Prognosis is generally good, with most children outgrowing FPIES in early childhood. Children with detectable food-specific IgE may have a more protracted course [10]. Studies have shown that IgE sensitization in patients with cow’s milk-induced FPIES is correlated with protracted disease [3••]. Resolution of disease may be population-dependent. While one study in the USA found only 20% resolution of cow’s milk FPIES by 3 years of age, Korean studies showed 60% resolution by 10 months and Israeli studies showed 90% resolution by 30 months [2•, 7, 24]. This variation can be explained by differences in methodology of these studies versus an increased number of high-risk patients (those with concomitant atopic disease) in the studies done in the USA [2•].

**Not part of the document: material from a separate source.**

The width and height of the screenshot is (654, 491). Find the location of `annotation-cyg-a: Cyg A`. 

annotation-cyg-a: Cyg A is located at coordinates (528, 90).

Resolution of disease should be assessed by a medically supervised oral food challenge at least 12 months after the most recent reaction. Some sources recommend waiting up to 18 months after the last reaction prior to attempting a food challenge [8]. Timing of an oral food challenge can also vary by individual preference and the importance of the food in the diet from a nutritional and social perspective. Patients should be followed at regular intervals to monitor for resolution of disease. Oral food challenges should occur under close medical supervision in a setting equipped to treat reactions and provide intravenous fluid resuscitation. If a history of FPIES reaction is particularly severe, securing peripheral intravenous access prior to the food challenge may be warranted. Food challenge protocols have been published [25••]. Three equal doses of the trigger food in doses of 0.15 to 0.3 g of protein per kilogram of body weight, but not more than 3 g of protein or 10 g of whole food, should be introduced over 45 min. If the patient has a history of severe FPIES reaction or IgE sensitization to the trigger food, the food challenge may be performed with smaller doses. The patient should be observed for 4 h or more due to the delayed onset of symptoms [3••, 25••]. Home oral food challenges are discouraged due to the possibility of severe reactions [3••].

Conclusions

FPIES is an increasingly recognized entity, and the need for complete studies to improve quality care has been identified. Recent international consensus guidelines and a growing body of literature on FPIES better equip practitioners to care for these often-challenging patients and have laid the groundwork for further advancement of best practices.